Exercise prompt – Only one stretch of the data is wanted: the line containing "1179x739 pixels.", the line containing "Click the '$50 - 149.99' category tab", and every line between them, copied exactly.
*** Opening Records supplied ***
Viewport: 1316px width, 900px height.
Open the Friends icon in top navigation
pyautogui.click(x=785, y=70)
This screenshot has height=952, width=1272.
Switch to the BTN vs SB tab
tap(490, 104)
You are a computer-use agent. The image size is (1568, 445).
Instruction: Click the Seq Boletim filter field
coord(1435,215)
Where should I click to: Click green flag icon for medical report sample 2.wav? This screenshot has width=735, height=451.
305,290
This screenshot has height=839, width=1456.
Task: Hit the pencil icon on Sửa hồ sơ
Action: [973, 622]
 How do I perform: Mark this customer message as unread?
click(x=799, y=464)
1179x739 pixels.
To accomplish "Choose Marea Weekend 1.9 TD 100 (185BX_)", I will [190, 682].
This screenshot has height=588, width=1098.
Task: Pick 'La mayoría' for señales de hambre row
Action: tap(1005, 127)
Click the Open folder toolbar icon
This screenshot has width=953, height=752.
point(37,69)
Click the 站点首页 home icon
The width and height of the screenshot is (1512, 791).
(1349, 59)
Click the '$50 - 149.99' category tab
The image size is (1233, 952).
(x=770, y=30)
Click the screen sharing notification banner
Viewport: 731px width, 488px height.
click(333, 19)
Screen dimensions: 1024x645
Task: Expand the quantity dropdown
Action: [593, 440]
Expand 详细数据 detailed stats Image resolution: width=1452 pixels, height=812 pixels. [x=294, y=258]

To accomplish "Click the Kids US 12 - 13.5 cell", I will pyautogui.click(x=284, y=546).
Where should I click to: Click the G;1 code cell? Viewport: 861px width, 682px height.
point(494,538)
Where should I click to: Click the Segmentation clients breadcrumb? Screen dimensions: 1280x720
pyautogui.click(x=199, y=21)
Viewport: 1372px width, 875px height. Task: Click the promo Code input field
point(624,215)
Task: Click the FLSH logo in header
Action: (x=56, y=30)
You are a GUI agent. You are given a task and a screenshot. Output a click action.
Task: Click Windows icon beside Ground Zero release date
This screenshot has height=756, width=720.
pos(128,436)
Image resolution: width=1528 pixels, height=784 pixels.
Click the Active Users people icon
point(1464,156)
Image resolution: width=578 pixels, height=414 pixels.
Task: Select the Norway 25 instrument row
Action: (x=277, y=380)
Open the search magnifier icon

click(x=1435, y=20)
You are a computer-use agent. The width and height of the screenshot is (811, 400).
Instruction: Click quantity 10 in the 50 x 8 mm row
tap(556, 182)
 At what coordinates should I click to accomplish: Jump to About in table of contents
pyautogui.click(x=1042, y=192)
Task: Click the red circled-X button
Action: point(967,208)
*** Closing Records supplied ***
Solution to this problem –
1179x739 pixels.
To accomplish "Choose Marea Weekend 1.9 TD 100 (185BX_)", I will [190, 682].
This screenshot has height=588, width=1098.
Task: Pick 'La mayoría' for señales de hambre row
Action: tap(1005, 127)
Click the Open folder toolbar icon
This screenshot has width=953, height=752.
point(37,69)
Click the 站点首页 home icon
The width and height of the screenshot is (1512, 791).
(1349, 59)
Click the '$50 - 149.99' category tab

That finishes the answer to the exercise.